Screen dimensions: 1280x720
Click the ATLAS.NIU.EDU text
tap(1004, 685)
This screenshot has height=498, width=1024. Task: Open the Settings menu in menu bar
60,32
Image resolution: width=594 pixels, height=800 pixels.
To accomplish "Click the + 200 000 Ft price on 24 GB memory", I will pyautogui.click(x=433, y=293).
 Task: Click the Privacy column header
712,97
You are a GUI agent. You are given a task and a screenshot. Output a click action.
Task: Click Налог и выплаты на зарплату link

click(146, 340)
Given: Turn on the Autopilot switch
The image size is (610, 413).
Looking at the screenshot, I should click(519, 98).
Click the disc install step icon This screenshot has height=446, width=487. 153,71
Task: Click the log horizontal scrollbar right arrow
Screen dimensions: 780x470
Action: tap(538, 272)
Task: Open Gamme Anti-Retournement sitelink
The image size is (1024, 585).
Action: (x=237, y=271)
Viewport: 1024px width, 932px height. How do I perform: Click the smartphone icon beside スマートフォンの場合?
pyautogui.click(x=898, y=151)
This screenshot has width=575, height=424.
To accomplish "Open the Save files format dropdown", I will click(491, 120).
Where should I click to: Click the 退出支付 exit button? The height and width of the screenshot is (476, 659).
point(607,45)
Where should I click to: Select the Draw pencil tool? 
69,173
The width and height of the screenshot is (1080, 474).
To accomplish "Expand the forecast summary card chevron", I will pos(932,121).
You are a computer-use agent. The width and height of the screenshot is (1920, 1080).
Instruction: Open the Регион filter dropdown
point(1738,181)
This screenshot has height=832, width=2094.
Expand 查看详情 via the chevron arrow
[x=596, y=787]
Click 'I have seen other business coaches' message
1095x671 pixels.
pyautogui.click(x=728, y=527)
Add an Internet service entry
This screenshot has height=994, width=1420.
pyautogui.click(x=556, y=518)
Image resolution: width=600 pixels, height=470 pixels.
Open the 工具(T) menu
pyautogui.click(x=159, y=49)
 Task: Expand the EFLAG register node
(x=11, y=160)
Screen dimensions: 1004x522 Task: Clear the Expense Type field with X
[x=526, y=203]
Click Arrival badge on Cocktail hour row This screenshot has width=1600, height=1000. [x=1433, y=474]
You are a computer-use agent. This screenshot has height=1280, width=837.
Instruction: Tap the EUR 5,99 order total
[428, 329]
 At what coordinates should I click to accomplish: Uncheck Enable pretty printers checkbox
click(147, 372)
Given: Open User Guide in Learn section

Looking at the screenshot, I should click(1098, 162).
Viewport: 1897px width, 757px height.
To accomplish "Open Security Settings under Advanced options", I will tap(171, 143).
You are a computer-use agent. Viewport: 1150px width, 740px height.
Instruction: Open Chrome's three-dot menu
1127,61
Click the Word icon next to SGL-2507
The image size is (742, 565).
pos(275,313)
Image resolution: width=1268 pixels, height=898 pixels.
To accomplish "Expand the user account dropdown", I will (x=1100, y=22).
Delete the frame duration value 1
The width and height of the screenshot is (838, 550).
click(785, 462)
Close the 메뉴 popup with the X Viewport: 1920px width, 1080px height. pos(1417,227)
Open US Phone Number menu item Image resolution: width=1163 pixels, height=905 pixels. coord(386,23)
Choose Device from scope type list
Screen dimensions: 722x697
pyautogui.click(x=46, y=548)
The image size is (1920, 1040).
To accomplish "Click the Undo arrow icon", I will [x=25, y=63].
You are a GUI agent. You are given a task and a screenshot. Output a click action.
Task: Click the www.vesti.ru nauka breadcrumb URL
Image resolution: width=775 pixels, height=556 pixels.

++++++++++

• _Description of the task_
Copy every line above exactly.

• _Expected answer_
Screen dimensions: 1280x720
Click the ATLAS.NIU.EDU text
tap(1004, 685)
This screenshot has height=498, width=1024. Task: Open the Settings menu in menu bar
60,32
Image resolution: width=594 pixels, height=800 pixels.
To accomplish "Click the + 200 000 Ft price on 24 GB memory", I will pyautogui.click(x=433, y=293).
 Task: Click the Privacy column header
712,97
You are a GUI agent. You are given a task and a screenshot. Output a click action.
Task: Click Налог и выплаты на зарплату link

click(146, 340)
Given: Turn on the Autopilot switch
The image size is (610, 413).
Looking at the screenshot, I should click(519, 98).
Click the disc install step icon This screenshot has height=446, width=487. 153,71
Task: Click the log horizontal scrollbar right arrow
Screen dimensions: 780x470
Action: tap(538, 272)
Task: Open Gamme Anti-Retournement sitelink
The image size is (1024, 585).
Action: (x=237, y=271)
Viewport: 1024px width, 932px height. How do I perform: Click the smartphone icon beside スマートフォンの場合?
pyautogui.click(x=898, y=151)
This screenshot has width=575, height=424.
To accomplish "Open the Save files format dropdown", I will click(491, 120).
Where should I click to: Click the 退出支付 exit button? The height and width of the screenshot is (476, 659).
point(607,45)
Where should I click to: Select the Draw pencil tool? 
69,173
The width and height of the screenshot is (1080, 474).
To accomplish "Expand the forecast summary card chevron", I will pos(932,121).
You are a computer-use agent. The width and height of the screenshot is (1920, 1080).
Instruction: Open the Регион filter dropdown
point(1738,181)
This screenshot has height=832, width=2094.
Expand 查看详情 via the chevron arrow
[x=596, y=787]
Click 'I have seen other business coaches' message
1095x671 pixels.
pyautogui.click(x=728, y=527)
Add an Internet service entry
This screenshot has height=994, width=1420.
pyautogui.click(x=556, y=518)
Image resolution: width=600 pixels, height=470 pixels.
Open the 工具(T) menu
pyautogui.click(x=159, y=49)
 Task: Expand the EFLAG register node
(x=11, y=160)
Screen dimensions: 1004x522 Task: Clear the Expense Type field with X
[x=526, y=203]
Click Arrival badge on Cocktail hour row This screenshot has width=1600, height=1000. [x=1433, y=474]
You are a computer-use agent. This screenshot has height=1280, width=837.
Instruction: Tap the EUR 5,99 order total
[428, 329]
 At what coordinates should I click to accomplish: Uncheck Enable pretty printers checkbox
click(147, 372)
Given: Open User Guide in Learn section

Looking at the screenshot, I should click(1098, 162).
Viewport: 1897px width, 757px height.
To accomplish "Open Security Settings under Advanced options", I will tap(171, 143).
You are a computer-use agent. Viewport: 1150px width, 740px height.
Instruction: Open Chrome's three-dot menu
1127,61
Click the Word icon next to SGL-2507
The image size is (742, 565).
pos(275,313)
Image resolution: width=1268 pixels, height=898 pixels.
To accomplish "Expand the user account dropdown", I will (x=1100, y=22).
Delete the frame duration value 1
The width and height of the screenshot is (838, 550).
click(785, 462)
Close the 메뉴 popup with the X Viewport: 1920px width, 1080px height. pos(1417,227)
Open US Phone Number menu item Image resolution: width=1163 pixels, height=905 pixels. coord(386,23)
Choose Device from scope type list
Screen dimensions: 722x697
pyautogui.click(x=46, y=548)
The image size is (1920, 1040).
To accomplish "Click the Undo arrow icon", I will [x=25, y=63].
You are a GUI agent. You are given a task and a screenshot. Output a click action.
Task: Click the www.vesti.ru nauka breadcrumb URL
Image resolution: width=775 pixels, height=556 pixels.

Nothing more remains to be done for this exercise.